The Bible gives us a roadmap to wholeness. It starts and ends with Jesus, just as this eCourse will. I’ve discovered that there are many examples of persons in scripture who have found their way through depression, anxiety, and burnout—who have walked through a valley—and found themselves in the embrace of God’s relentless love for them and who have lived into God’s vision for their lives. We’ll look at the experiences of David and what he has to teach us about depression. We’ll look at the actions of Mary and Martha to see what they can teach us about stress and feeling overwhelmed. We’ll look to Elijah for an examination of exhaustion and burnout. We’ll study Job’s life to learn about grief. We’ll explore Judas’s and Peter’s responses to Jesus’ arrest to see what they might teach us about shame, fear, and vulnerability.
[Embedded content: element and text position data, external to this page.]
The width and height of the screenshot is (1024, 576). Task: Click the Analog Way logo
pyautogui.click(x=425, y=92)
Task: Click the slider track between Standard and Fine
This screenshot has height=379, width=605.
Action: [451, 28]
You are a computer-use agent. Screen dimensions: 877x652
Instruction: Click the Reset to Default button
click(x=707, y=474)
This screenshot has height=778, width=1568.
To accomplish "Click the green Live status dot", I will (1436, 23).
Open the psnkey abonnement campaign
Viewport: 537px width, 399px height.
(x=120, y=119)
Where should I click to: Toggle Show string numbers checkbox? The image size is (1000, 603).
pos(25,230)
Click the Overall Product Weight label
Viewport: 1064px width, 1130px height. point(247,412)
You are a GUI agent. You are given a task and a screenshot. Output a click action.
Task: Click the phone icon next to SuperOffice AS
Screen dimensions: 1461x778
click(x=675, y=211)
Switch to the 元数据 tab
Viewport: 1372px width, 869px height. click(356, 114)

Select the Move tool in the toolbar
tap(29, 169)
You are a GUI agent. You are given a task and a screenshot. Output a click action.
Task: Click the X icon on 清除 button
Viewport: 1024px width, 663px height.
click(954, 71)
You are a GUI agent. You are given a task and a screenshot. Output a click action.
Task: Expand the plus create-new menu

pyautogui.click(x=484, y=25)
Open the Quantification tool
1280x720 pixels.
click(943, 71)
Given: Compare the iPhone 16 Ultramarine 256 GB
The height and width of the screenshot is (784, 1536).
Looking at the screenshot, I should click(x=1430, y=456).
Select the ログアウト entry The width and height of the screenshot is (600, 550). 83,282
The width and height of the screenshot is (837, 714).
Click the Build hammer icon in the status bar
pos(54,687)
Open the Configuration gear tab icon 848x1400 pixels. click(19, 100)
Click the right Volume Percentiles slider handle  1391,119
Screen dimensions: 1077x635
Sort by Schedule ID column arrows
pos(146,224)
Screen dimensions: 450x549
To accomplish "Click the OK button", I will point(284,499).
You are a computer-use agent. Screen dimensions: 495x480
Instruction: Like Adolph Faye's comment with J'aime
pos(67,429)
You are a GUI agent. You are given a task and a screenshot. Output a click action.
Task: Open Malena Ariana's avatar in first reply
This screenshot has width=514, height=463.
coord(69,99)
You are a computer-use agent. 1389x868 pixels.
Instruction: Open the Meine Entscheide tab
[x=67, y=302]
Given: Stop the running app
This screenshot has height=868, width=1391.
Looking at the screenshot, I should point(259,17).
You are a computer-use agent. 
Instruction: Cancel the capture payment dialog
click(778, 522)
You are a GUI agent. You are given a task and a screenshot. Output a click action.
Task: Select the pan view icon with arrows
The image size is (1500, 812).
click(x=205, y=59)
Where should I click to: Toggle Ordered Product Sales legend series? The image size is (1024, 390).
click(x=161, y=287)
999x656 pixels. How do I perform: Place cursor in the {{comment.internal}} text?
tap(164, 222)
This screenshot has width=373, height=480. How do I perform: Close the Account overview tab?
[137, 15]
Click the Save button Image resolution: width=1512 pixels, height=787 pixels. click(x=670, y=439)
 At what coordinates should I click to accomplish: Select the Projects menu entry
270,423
This eCourse is a call to reset and regroup. It’s an opportunity to name that we’re exhausted, overcommitted, chronically fatigued, and depressed; we’re working too much; we’re ashamed; we’re afraid; we feel alone; and we need Jesus. Jesus shows us how to live and how to live life abundantly. I must confess that as a leader, there have been times in my ministry when I’ve drifted and gone off course. I’ve carried burdens that didn’t belong to me; they belonged to God. I’ve carried people’s problems that didn’t belong to me; they belonged to God. I’ve carried unrealistic views of how others thought a leader should behave, think, and act that didn’t belong to me; they belonged to God. I’ve carried hurt that I should have given to God. I’ve carried the weight of unrealistic expectations when I should have given them to God. I was operating in my own strength instead of accessing the kingdom resources that are available to me.

Jesus says in Matthew 11:28-30, “Walk with me and work with me—watch how I do it. Learn the unforced rhythms of grace. I won’t lay anything heavy or ill-fitting on you. Keep company with me and you’ll learn to live freely and lightly” (The Message).

My prayer for you is that you will slow down long enough to discover Jesus’ unforced rhythms of grace. Jesus offers us a way to live, to lead, and to love that does not end in burnout. I’m convinced that wherever you are on your journey, this eCourse will empower you to allow the work of God’s transformation to become a reality in your life.